### DATASET:
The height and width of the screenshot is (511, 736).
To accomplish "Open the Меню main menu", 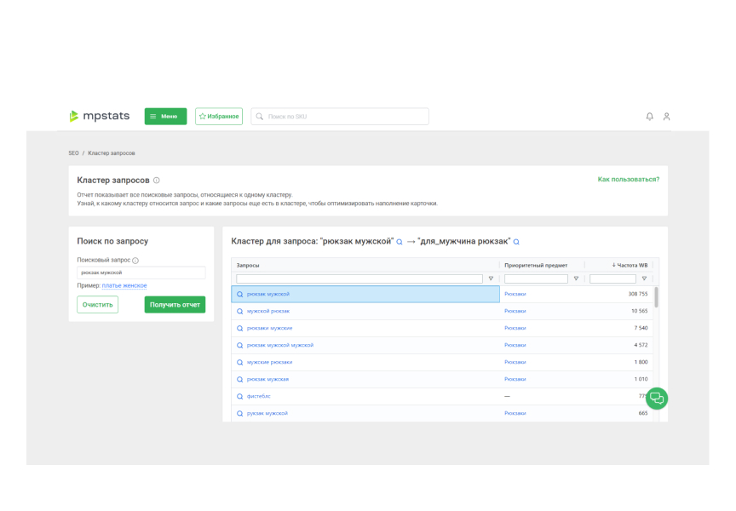I will point(165,117).

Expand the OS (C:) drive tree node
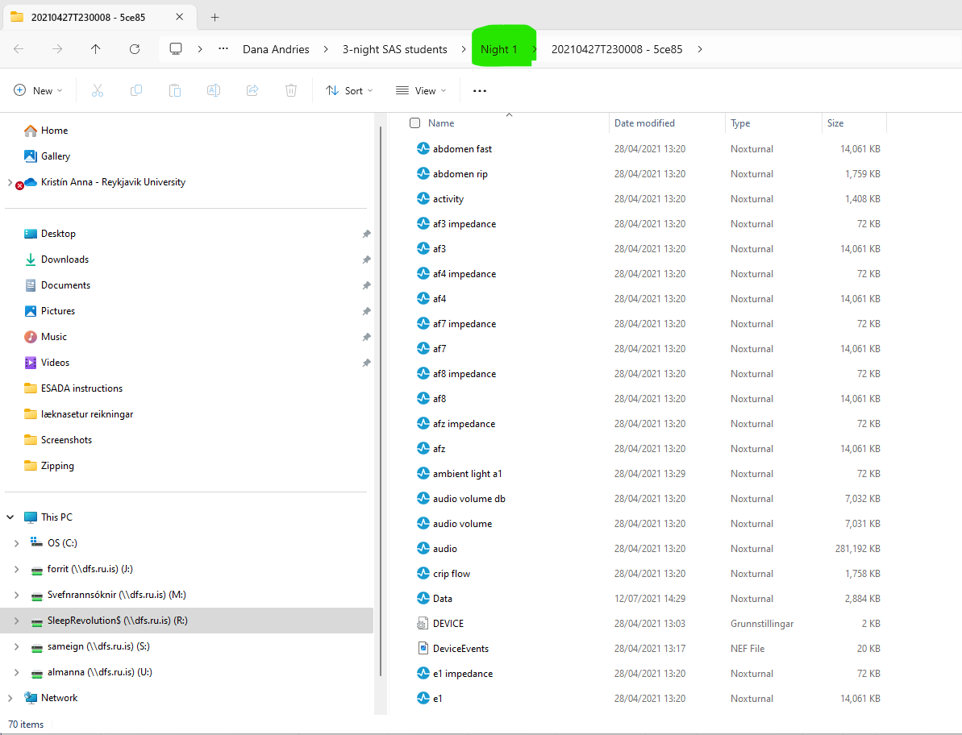[16, 543]
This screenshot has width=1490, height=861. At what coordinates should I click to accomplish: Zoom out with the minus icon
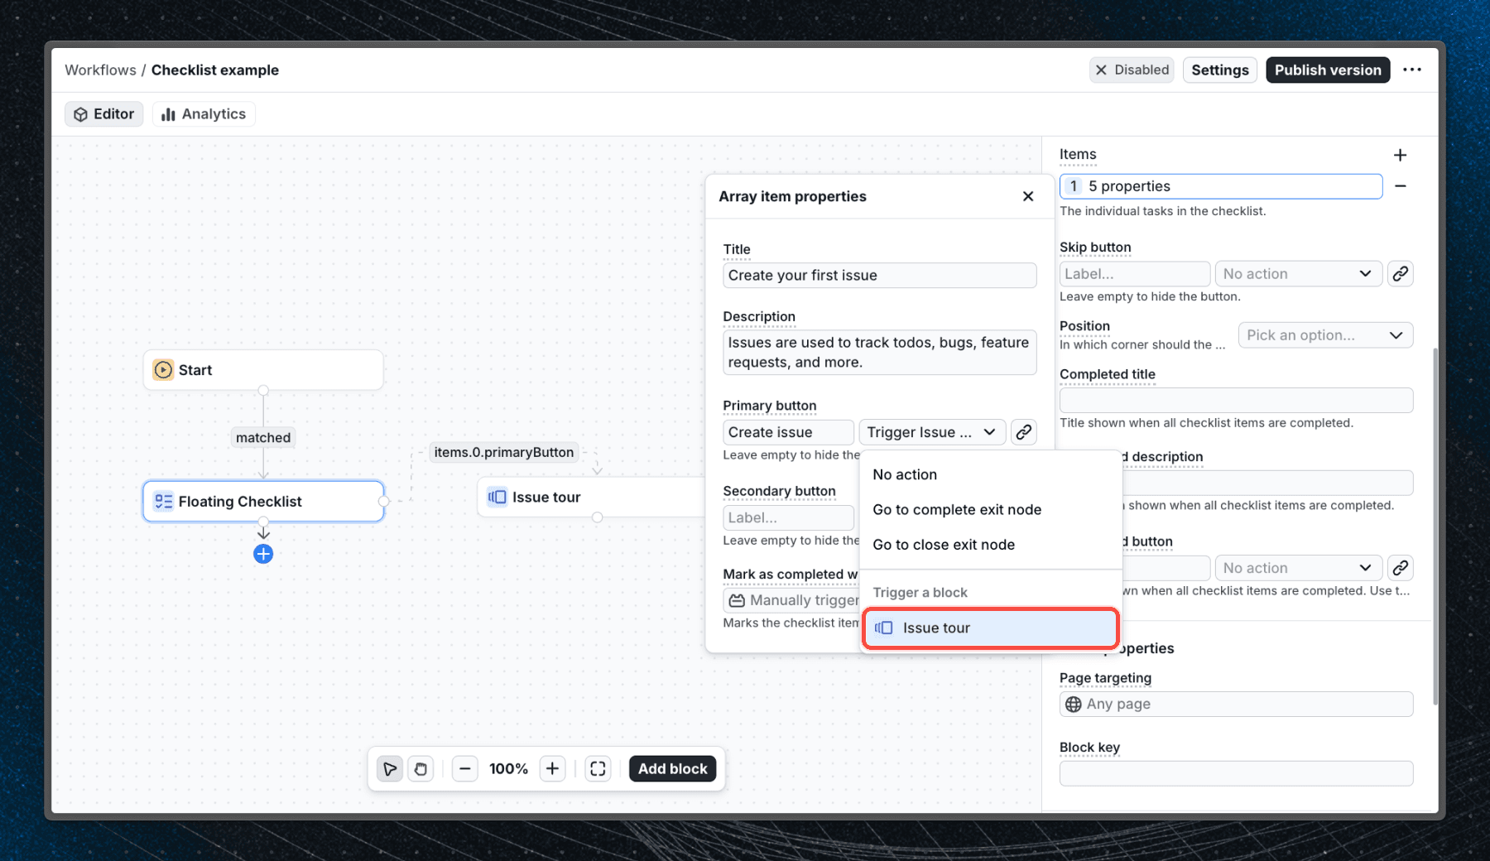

### ASSIGNMENT:
Locate the lines above that contain "screenshot" and copy them.

### EXPECTED ANSWER:
The height and width of the screenshot is (511, 736).
This screenshot has width=1490, height=861. At what coordinates should I click to accomplish: Zoom out with the minus icon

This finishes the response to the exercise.